# [WHAT IS BEING ASKED]
The lines to reproduce run from the first one below to the line containing "Open the RGB", both included. Reproduce them exactly and nothing else.

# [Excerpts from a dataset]
* * * * * * *

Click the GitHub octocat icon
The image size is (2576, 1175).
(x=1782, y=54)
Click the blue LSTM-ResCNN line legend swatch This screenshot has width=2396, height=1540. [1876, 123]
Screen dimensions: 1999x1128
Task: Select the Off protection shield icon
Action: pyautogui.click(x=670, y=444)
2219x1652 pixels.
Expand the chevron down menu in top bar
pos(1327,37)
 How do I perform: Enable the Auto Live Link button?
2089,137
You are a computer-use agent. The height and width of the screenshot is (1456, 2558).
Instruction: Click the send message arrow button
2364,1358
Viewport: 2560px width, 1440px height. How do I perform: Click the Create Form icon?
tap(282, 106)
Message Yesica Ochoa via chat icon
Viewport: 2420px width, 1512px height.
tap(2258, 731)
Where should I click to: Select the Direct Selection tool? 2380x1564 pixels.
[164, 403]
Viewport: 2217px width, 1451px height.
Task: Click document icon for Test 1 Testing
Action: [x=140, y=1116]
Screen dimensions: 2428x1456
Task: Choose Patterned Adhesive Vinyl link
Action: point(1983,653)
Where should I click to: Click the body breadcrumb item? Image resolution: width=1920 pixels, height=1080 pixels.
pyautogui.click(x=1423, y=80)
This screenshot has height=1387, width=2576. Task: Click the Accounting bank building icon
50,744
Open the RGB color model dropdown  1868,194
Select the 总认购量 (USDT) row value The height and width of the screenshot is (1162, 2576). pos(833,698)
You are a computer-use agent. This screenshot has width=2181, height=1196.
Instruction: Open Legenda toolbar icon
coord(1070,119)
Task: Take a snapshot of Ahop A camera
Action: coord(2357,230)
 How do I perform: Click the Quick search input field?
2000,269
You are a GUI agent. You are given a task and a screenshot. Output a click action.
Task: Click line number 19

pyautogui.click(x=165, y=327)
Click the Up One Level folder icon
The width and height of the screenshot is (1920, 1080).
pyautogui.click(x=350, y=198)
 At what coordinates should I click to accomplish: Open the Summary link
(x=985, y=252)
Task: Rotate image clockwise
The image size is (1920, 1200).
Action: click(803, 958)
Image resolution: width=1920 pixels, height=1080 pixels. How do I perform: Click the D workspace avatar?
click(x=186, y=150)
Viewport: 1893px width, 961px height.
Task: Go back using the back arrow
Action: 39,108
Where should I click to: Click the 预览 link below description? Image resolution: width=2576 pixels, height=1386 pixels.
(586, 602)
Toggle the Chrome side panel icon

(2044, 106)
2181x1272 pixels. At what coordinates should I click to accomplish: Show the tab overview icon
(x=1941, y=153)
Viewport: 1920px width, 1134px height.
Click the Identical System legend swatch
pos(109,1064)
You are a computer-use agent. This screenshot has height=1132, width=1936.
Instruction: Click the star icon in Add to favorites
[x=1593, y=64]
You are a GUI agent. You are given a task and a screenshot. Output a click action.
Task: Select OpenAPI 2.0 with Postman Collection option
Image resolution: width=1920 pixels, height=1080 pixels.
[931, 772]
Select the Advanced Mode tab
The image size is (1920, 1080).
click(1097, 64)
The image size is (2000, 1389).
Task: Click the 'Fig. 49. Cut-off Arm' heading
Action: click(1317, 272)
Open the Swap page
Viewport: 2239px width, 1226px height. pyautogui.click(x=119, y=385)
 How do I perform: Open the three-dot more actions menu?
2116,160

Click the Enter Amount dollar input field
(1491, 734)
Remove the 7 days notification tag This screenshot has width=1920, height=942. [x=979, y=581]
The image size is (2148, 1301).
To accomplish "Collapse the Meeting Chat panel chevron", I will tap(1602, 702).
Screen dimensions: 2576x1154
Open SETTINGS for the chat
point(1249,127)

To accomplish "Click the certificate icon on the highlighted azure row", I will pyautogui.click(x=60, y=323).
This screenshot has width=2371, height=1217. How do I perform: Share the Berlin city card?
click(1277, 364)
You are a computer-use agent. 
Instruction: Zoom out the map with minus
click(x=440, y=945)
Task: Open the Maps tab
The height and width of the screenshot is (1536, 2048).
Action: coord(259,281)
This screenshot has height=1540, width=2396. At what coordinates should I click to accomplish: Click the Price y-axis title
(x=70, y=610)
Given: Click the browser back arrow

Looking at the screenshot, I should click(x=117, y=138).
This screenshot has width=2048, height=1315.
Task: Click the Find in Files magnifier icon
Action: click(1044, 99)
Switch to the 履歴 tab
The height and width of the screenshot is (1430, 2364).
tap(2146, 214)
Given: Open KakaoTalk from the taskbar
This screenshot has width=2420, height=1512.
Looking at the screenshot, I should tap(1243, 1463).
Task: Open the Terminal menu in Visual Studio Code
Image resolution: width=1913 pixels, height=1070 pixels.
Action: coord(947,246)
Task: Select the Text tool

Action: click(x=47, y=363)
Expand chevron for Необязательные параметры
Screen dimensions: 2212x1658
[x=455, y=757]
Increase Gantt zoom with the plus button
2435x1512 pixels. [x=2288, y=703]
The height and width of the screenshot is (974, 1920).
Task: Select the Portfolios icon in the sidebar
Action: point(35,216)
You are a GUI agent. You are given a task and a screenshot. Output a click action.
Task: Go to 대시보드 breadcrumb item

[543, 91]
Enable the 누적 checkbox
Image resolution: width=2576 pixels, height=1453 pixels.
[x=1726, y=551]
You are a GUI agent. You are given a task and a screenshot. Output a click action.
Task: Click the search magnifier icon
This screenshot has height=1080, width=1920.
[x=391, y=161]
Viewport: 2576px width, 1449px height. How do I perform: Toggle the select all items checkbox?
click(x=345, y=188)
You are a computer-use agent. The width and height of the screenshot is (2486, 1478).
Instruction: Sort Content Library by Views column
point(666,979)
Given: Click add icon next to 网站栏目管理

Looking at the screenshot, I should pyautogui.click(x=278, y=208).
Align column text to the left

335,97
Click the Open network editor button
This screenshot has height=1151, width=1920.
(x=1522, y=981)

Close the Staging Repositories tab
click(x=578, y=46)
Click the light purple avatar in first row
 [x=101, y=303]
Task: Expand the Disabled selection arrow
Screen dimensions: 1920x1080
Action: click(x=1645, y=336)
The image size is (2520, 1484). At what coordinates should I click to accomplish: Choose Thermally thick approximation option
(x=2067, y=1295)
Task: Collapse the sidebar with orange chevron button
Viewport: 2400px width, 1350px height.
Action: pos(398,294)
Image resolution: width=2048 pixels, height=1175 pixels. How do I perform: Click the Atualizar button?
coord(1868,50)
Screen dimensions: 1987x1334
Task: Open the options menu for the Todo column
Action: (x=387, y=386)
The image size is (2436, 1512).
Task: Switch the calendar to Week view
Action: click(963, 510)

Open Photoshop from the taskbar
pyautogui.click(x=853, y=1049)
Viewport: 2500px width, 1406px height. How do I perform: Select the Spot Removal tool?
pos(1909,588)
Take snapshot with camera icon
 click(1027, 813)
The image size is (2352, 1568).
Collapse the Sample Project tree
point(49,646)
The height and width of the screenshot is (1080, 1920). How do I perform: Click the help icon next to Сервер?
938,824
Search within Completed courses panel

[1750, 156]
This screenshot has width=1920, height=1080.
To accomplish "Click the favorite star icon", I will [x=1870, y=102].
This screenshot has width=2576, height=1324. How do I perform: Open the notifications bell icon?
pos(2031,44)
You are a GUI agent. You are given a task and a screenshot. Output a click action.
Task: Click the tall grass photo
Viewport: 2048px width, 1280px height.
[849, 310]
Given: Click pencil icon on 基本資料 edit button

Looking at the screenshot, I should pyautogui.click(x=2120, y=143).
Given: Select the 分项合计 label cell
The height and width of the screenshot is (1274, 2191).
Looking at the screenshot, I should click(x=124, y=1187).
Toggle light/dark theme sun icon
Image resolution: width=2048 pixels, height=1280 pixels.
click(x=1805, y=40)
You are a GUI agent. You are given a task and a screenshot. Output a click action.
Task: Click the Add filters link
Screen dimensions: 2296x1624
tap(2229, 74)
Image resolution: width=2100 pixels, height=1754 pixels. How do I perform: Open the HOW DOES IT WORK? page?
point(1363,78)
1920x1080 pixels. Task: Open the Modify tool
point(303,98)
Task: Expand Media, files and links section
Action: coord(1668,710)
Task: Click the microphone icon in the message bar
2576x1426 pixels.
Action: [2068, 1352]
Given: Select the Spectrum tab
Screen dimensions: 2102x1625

* * * * * * *

# [RESPONSE]
Click the GitHub octocat icon
The image size is (2576, 1175).
(x=1782, y=54)
Click the blue LSTM-ResCNN line legend swatch This screenshot has width=2396, height=1540. [1876, 123]
Screen dimensions: 1999x1128
Task: Select the Off protection shield icon
Action: pyautogui.click(x=670, y=444)
2219x1652 pixels.
Expand the chevron down menu in top bar
pos(1327,37)
 How do I perform: Enable the Auto Live Link button?
2089,137
You are a computer-use agent. The height and width of the screenshot is (1456, 2558).
Instruction: Click the send message arrow button
2364,1358
Viewport: 2560px width, 1440px height. How do I perform: Click the Create Form icon?
tap(282, 106)
Message Yesica Ochoa via chat icon
Viewport: 2420px width, 1512px height.
tap(2258, 731)
Where should I click to: Select the Direct Selection tool? 2380x1564 pixels.
[164, 403]
Viewport: 2217px width, 1451px height.
Task: Click document icon for Test 1 Testing
Action: [x=140, y=1116]
Screen dimensions: 2428x1456
Task: Choose Patterned Adhesive Vinyl link
Action: point(1983,653)
Where should I click to: Click the body breadcrumb item? Image resolution: width=1920 pixels, height=1080 pixels.
pyautogui.click(x=1423, y=80)
This screenshot has height=1387, width=2576. Task: Click the Accounting bank building icon
50,744
Open the RGB color model dropdown  1868,194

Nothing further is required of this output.